YEAR IN REVIEW #10: Pastor Terry Jones speaks on campus as example of free speech

Victoria Zegler/Staff Photographer Florida Reverend Terry Jones speaks to Associate Professor of Journalism Timothy Boudreau's JRN 404: Law of Mass Communication class Wednesday afternoon in Pearce 127 on the campus of Central Michigan University. Rev. Jones expressed his reasoning behind the infamous Quran burning along with his goal to expose the elements of Islam as dangerous and radical. "It could not be proven that the writings were peaceful and it was burned," Rev. Jones said. "It doesn't bleed, breathe or reproduce, it's just a book."

While Rev. Terry Jones is best known for his controversial burning of a Quran, he also has served as an example of free speech to Central Michigan University students Nov 9.

Invited by Associate Professor of Journalism Tim Boudreau, Jones spoke to Boudreau’s JRN 102: Introduction to Journalism and JRN 404: Law of Mass Communication classes in auditoriums in Pearce and Anspach halls.

Boudreau said he brings in a controversial speaker every year to illustrate how offensive speech is protected by the First Amendment.
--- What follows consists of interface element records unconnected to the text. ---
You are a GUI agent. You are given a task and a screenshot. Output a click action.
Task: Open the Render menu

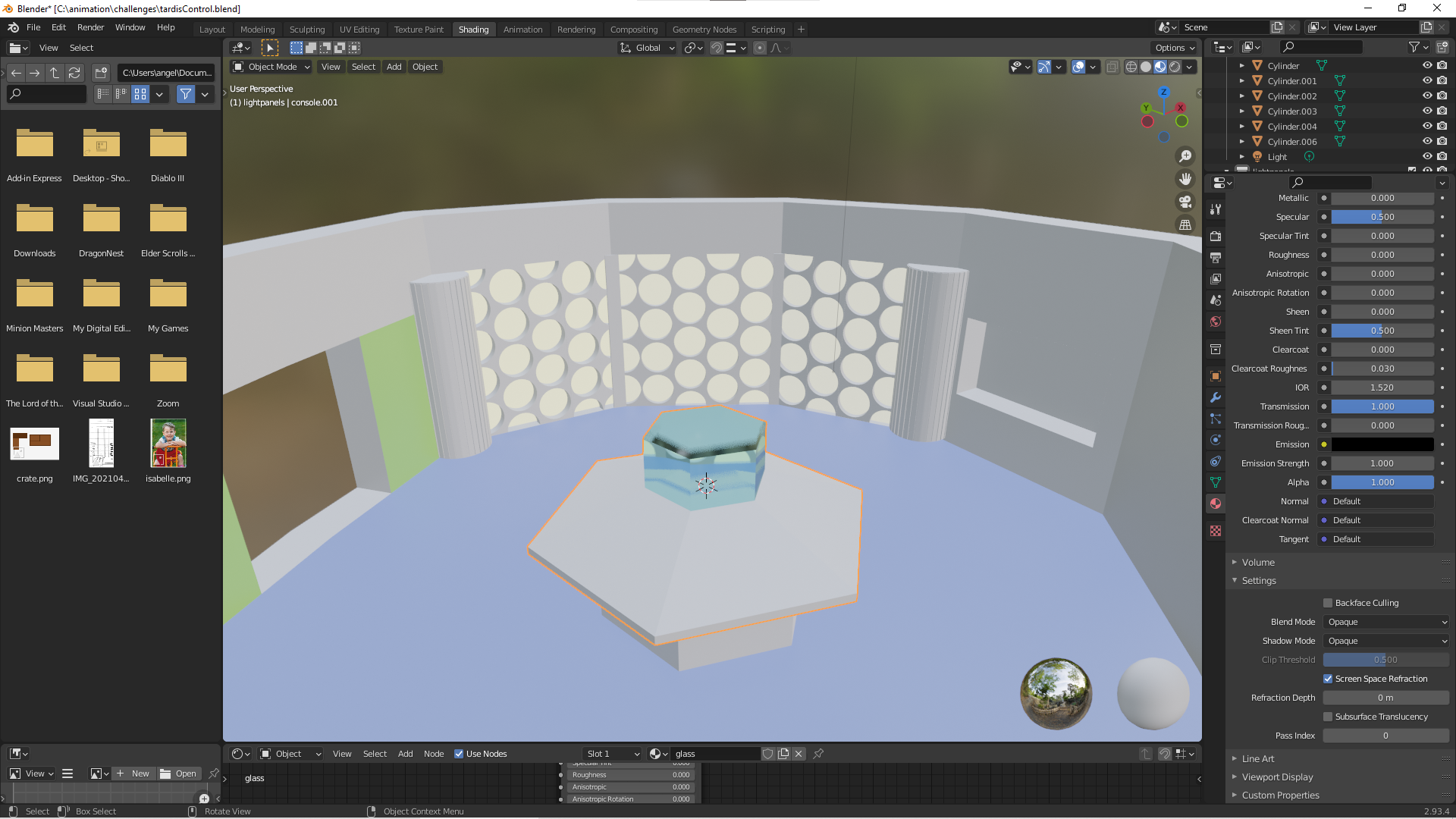(90, 27)
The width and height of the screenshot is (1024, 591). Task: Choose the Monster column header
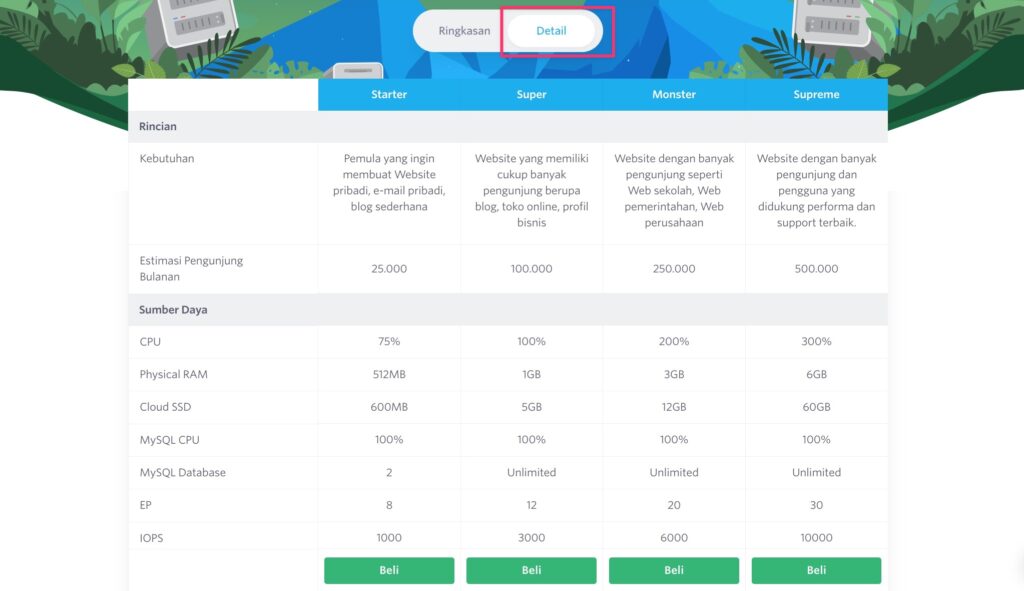[674, 95]
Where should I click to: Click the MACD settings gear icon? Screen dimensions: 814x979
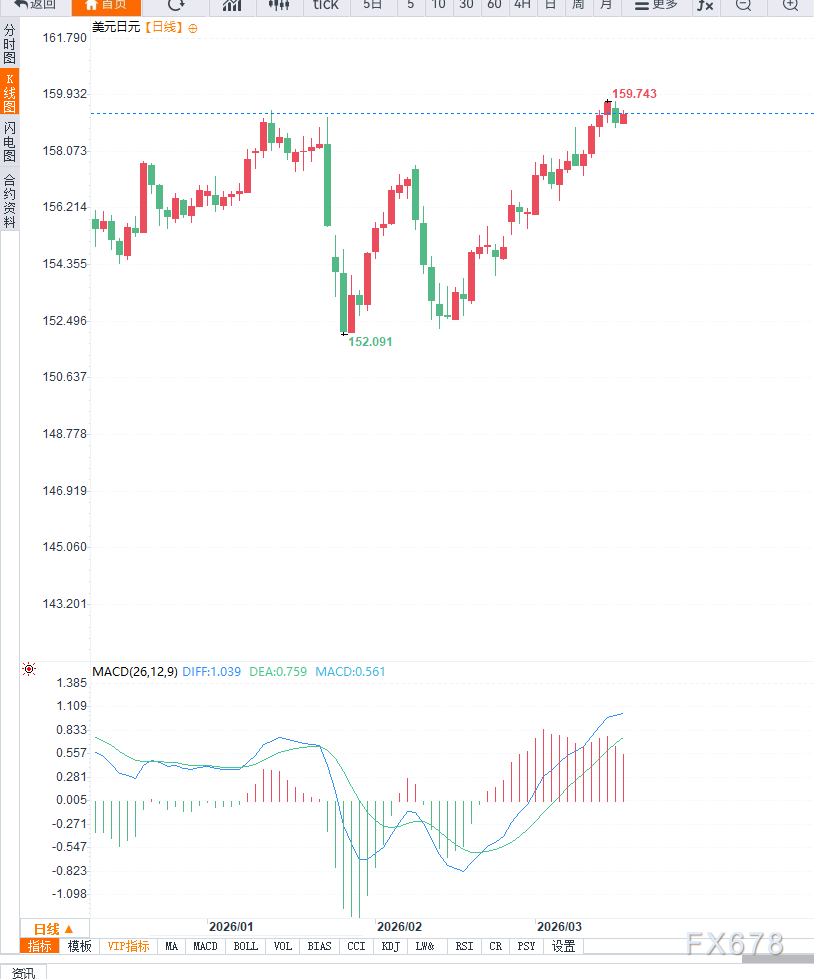click(x=29, y=669)
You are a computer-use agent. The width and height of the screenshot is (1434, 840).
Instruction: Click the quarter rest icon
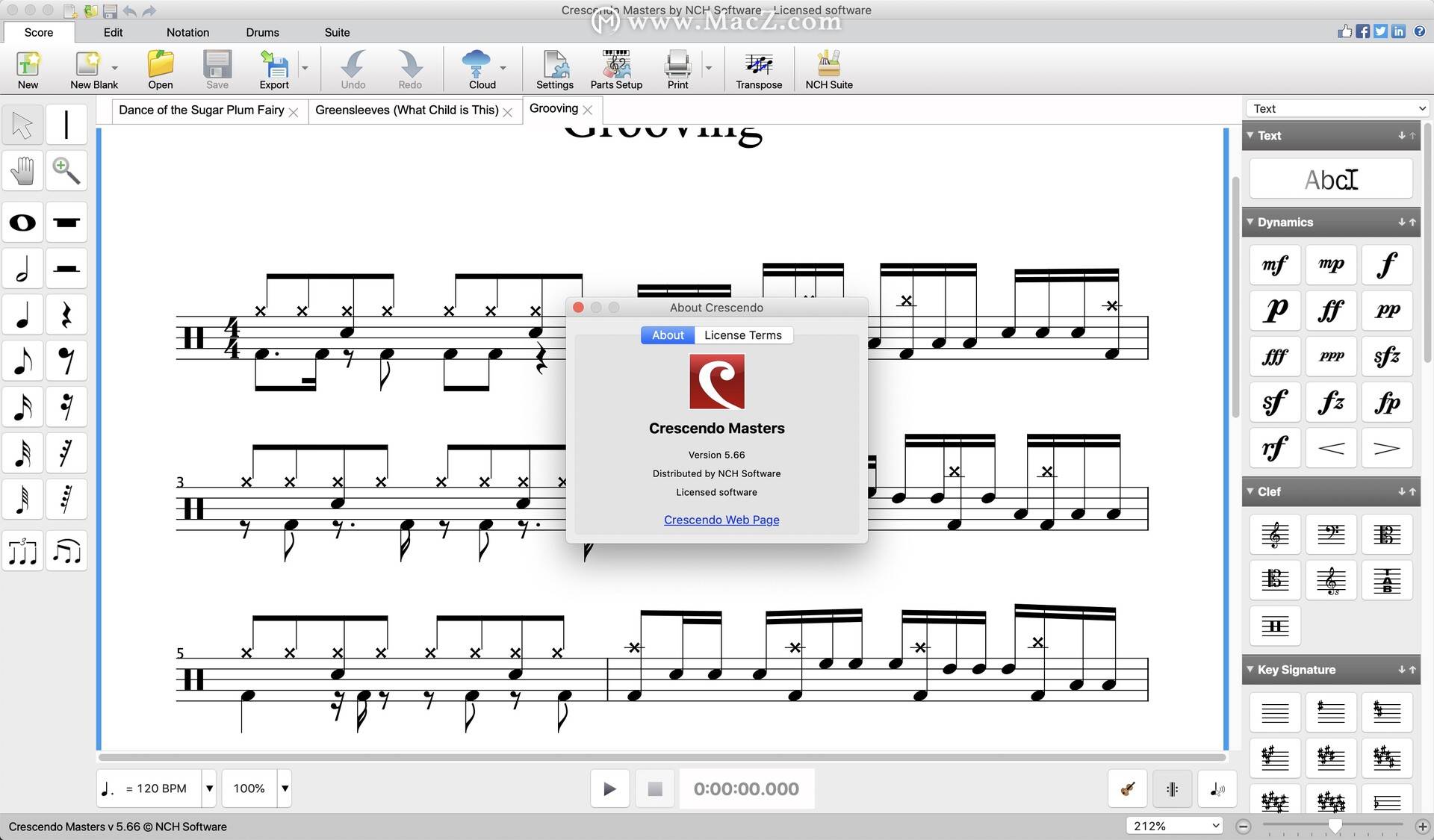pos(65,315)
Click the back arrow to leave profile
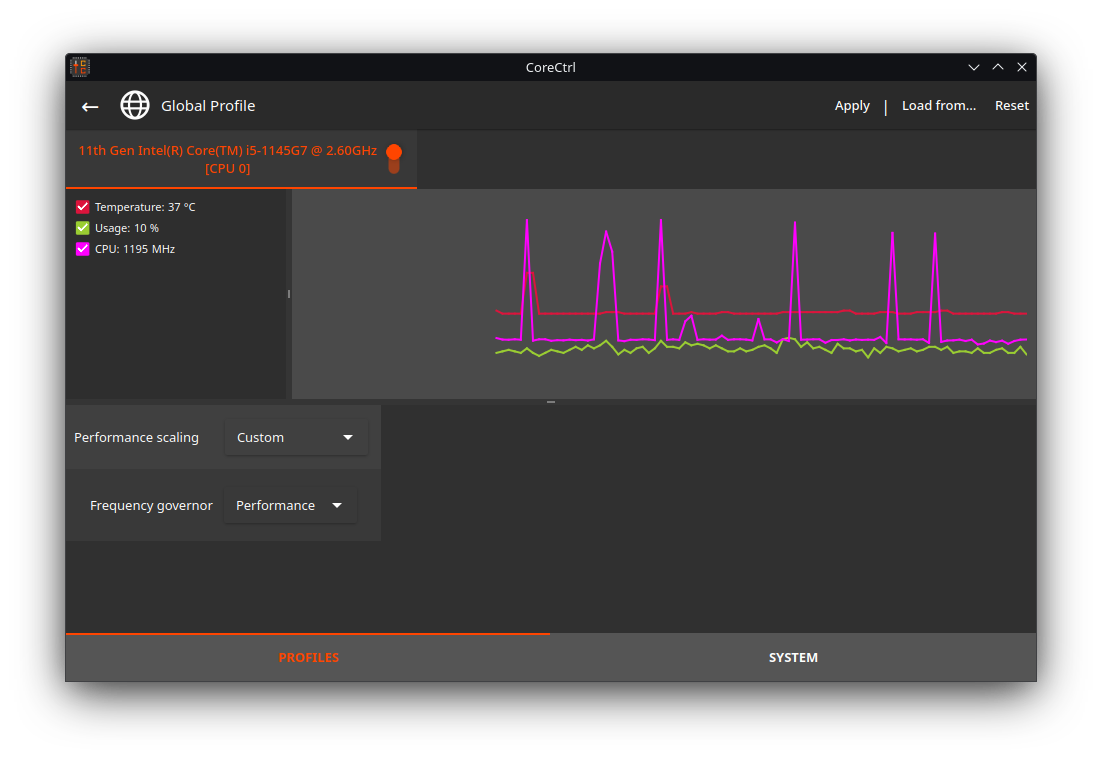This screenshot has height=759, width=1102. tap(90, 106)
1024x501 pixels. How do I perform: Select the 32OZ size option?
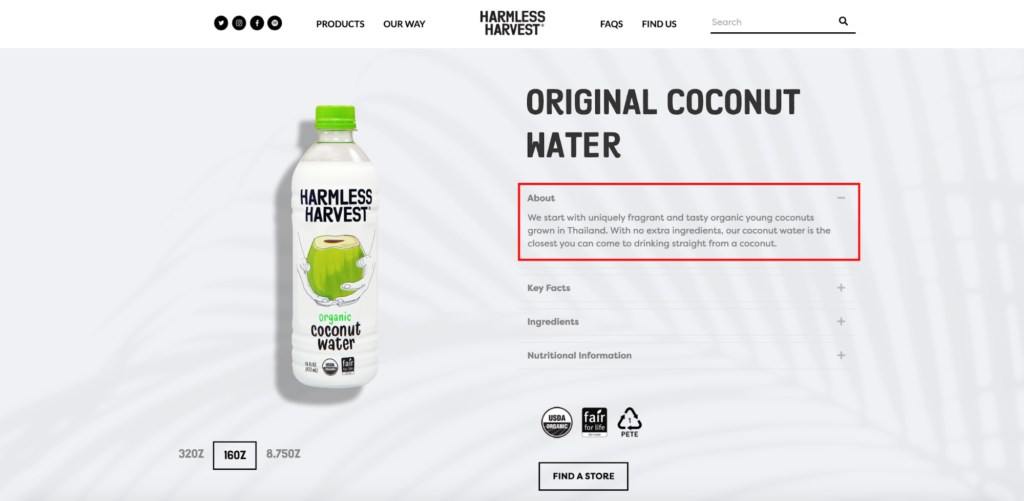[x=191, y=454]
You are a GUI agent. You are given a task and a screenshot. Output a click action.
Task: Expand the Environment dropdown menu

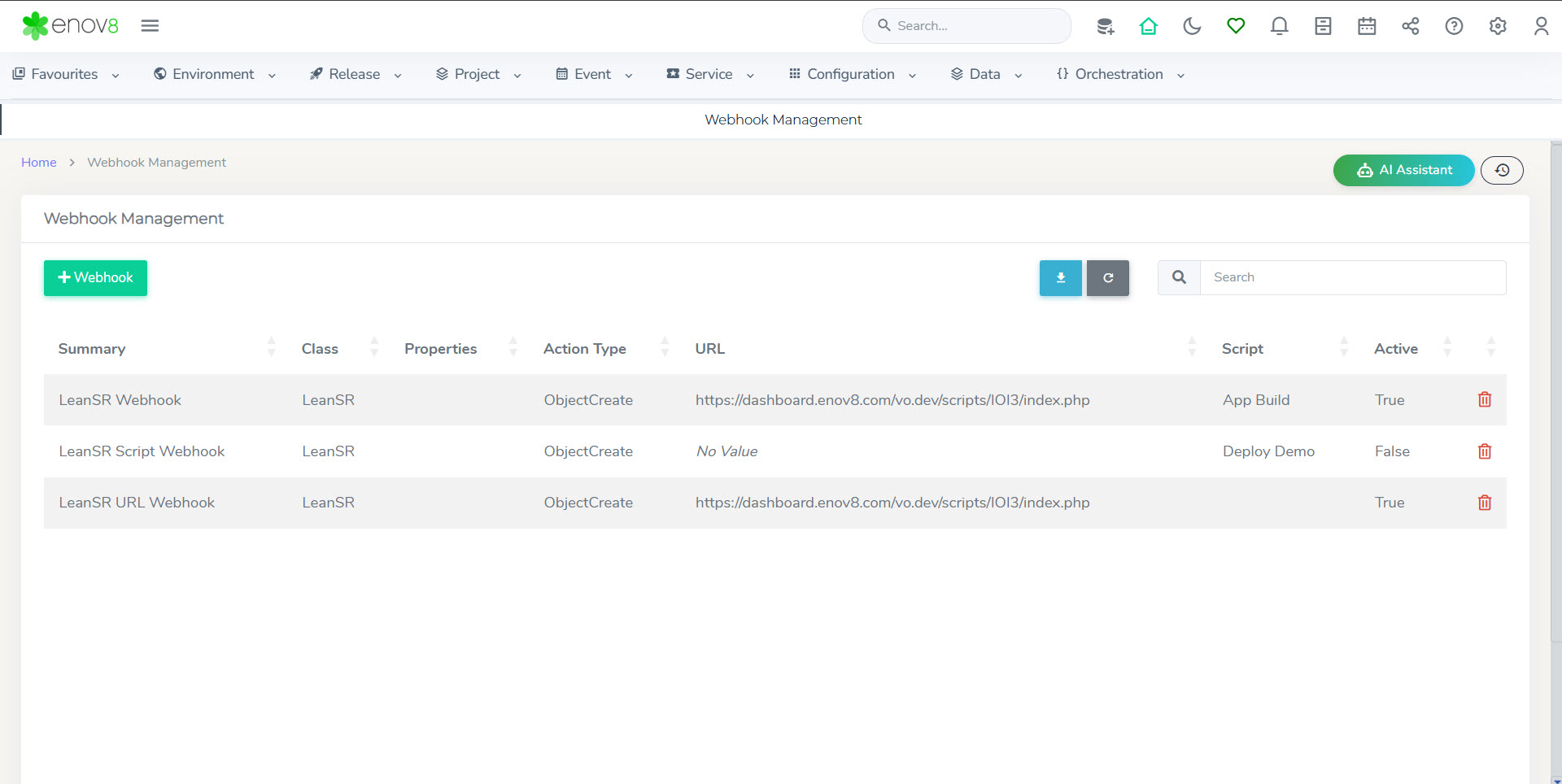point(215,74)

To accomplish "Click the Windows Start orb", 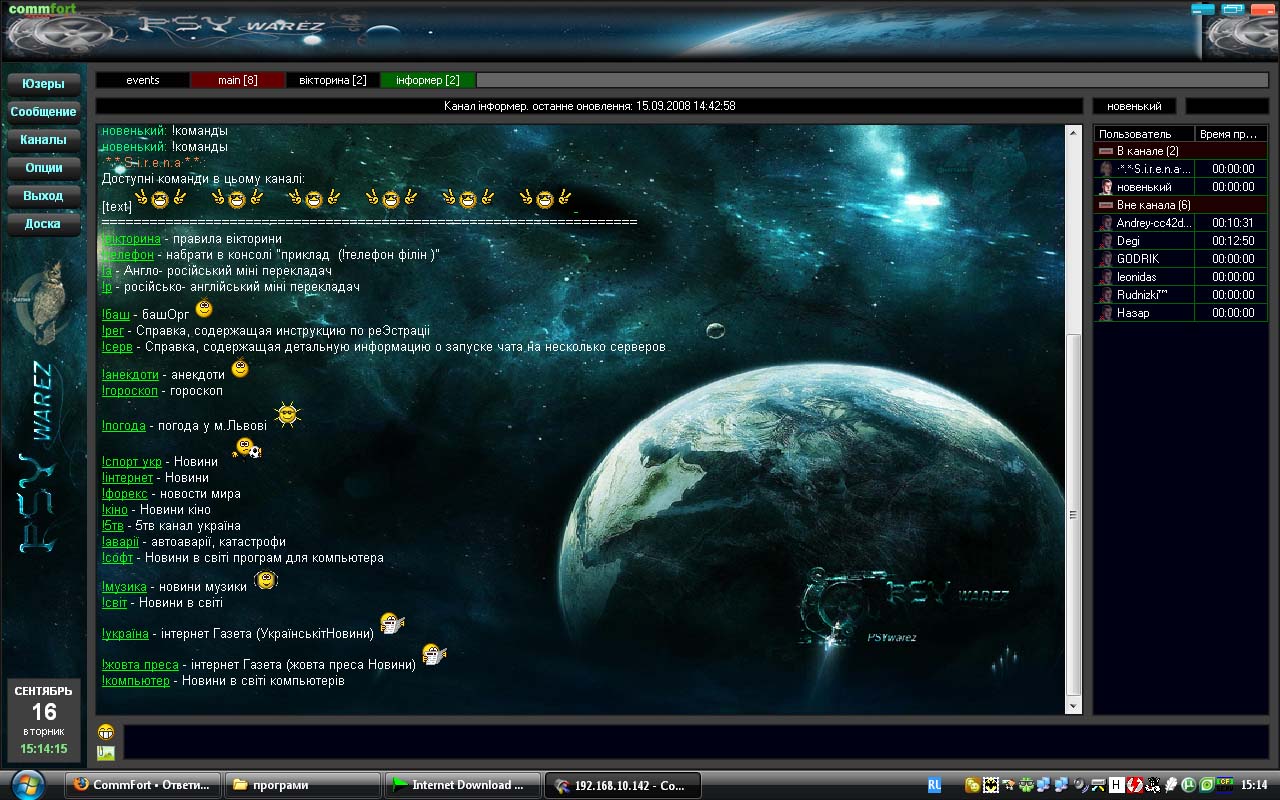I will coord(27,783).
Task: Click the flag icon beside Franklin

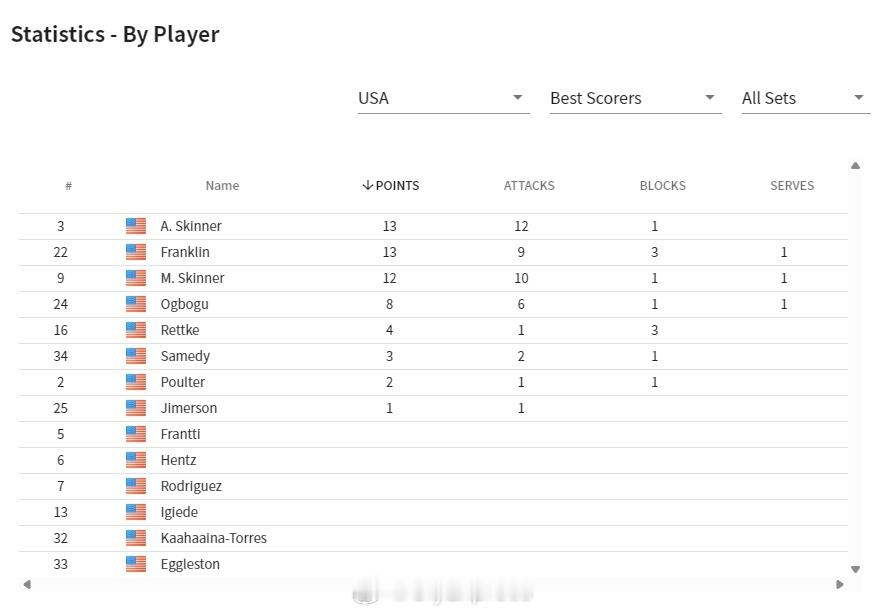Action: tap(136, 252)
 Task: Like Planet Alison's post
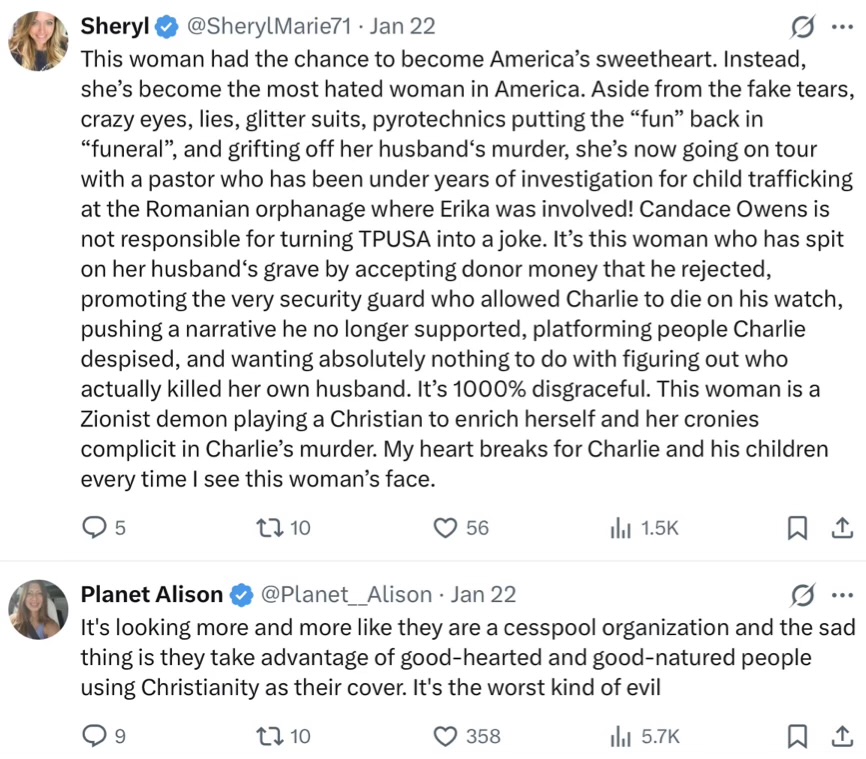coord(446,736)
Jones, Reverend of Dove World Outreach Center, sparked mass protests after he pledged to burn about 200 Qurans on the 2010 anniversary of the Sept. 11 terrorist attacks as part of his "International Burn a Quran Day." Jones made no apologies and told students to observe how freedom of speech exists only for mainstream opinions.

“Even if you do not like it, it needs to be tolerated,” he said. “It needs to be thought about without fear.”

Jones said there is currently a $2.4 million assassination contract on his life. After receiving hundreds of death threats, mass protest and objection from both Christian and Islamic groups, and even personal requests from President Barack Obama and General David Petraeus, Jones agreed to cancel the 2010 burning, giving his word they would never burn a Quran.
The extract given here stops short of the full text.